***** Excerpt

Sunday, April 5, 2009

I really wasn't shopping for a piano . . .

Really I wasn't, despite my frequent lamenting over not having an excellent piano for myself and my students. We would just have to suffer with the console piano forever, so it seemed. One afternoon, just on a lark, I decided to search online for grand pianos for sale in the Lexington area. Lo and behold, there was an ad for a very old "rebuilt" Starr grand for under $4,000. I thought this might be worth looking at.

Well, I was wrong. THAT was not going to become MY piano.

I have to thank Sally Phillips for steering me in the right direction. After posting a question on Piano World about whether I should consider this piano, she sent me a PM offering her help. We chatted on the phone and she had lots of information on pianos and purchasing a piano. What luck! As it turned out, there was a warehouse full of pianos from the University of Cincinnati's Conservatory of Music at Premier Pianos in West Chester, Ohio. After becoming an all-Steinway school, CCM had traded in all of their existing pianos. Preparing myself to be disappointed in the appearance of these university pianos (having played quite a number of school pianos, I knew they wouldn't be pristine), and steeling myself for the very real possibility that any piano I wanted would be well-outside my actually non-existent budget, I scheduled an appointment and was on my way up I-75 to try out some pianos.

**********
***** Given information

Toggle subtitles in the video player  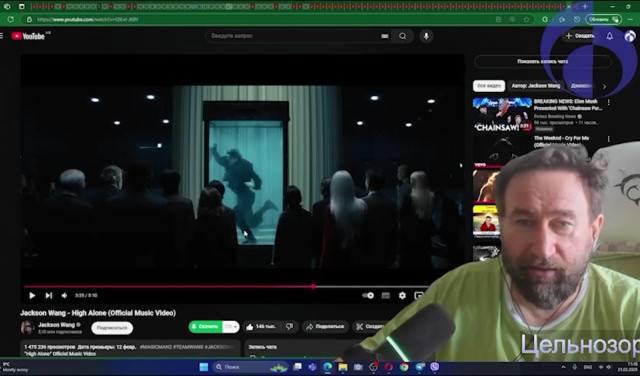385,296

**********

## Problem to solve
Can you quote the piano post starting at "Really I wasn't, despite" and ending at "worth looking at.", swapping "console piano" for "upright piano"? Work only from the piano post.

## Solution to this exercise
Really I wasn't, despite my frequent lamenting over not having an excellent piano for myself and my students. We would just have to suffer with the upright piano forever, so it seemed. One afternoon, just on a lark, I decided to search online for grand pianos for sale in the Lexington area. Lo and behold, there was an ad for a very old "rebuilt" Starr grand for under $4,000. I thought this might be worth looking at.